EXERCISE DESCRIPTION
Go through the following data and transcribe exactly the stretch of lines from the one holding "The width and height of the screenshot is (810, 635)." to the one holding "Image resolution: width=640", both included.
** Opening SUPPLIED RECORDS block **
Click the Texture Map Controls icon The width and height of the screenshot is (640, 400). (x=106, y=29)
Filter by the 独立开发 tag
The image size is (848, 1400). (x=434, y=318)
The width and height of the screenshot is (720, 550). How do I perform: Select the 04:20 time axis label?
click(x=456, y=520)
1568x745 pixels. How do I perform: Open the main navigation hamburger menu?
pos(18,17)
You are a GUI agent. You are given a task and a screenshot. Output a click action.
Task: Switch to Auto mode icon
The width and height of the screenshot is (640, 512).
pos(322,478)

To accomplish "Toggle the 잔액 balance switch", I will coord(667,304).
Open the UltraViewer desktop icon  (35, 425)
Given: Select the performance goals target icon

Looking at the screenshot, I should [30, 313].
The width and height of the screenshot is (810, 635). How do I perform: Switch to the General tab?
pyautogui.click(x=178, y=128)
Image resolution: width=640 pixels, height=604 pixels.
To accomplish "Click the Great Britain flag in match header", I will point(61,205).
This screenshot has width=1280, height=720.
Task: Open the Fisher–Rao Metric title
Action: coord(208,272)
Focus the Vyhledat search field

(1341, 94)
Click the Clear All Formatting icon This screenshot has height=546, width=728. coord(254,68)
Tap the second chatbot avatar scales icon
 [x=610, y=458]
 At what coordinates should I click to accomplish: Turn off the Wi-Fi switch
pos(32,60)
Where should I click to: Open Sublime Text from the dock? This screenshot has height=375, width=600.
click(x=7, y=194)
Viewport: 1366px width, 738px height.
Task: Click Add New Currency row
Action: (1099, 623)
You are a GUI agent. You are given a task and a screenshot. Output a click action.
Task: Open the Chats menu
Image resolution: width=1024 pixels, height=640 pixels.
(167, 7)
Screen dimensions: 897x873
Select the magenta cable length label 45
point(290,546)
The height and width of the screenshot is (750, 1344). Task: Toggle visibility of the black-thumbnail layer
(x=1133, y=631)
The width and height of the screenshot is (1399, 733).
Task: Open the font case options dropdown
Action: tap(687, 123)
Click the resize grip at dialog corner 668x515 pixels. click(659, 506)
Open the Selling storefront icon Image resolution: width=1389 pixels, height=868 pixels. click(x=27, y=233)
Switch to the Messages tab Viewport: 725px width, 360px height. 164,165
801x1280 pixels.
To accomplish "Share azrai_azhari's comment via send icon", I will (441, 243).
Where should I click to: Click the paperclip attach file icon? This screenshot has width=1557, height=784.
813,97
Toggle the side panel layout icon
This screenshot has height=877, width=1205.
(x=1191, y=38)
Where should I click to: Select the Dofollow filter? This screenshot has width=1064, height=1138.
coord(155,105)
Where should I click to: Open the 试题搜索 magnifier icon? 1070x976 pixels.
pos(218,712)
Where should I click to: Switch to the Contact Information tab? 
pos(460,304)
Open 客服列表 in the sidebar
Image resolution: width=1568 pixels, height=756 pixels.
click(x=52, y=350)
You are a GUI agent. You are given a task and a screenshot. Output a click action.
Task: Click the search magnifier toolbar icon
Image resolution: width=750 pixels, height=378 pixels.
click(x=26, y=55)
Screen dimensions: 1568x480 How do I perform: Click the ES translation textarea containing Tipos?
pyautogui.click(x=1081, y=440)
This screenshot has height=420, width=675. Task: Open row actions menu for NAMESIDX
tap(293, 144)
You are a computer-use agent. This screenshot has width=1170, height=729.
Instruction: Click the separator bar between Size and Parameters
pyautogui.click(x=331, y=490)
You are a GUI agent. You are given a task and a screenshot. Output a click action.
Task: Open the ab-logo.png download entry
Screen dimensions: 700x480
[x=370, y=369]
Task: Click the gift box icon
** Closing SUPPLIED RECORDS block **
TASK OUTPUT
The width and height of the screenshot is (810, 635). How do I perform: Switch to the General tab?
pyautogui.click(x=178, y=128)
Image resolution: width=640 pixels, height=604 pixels.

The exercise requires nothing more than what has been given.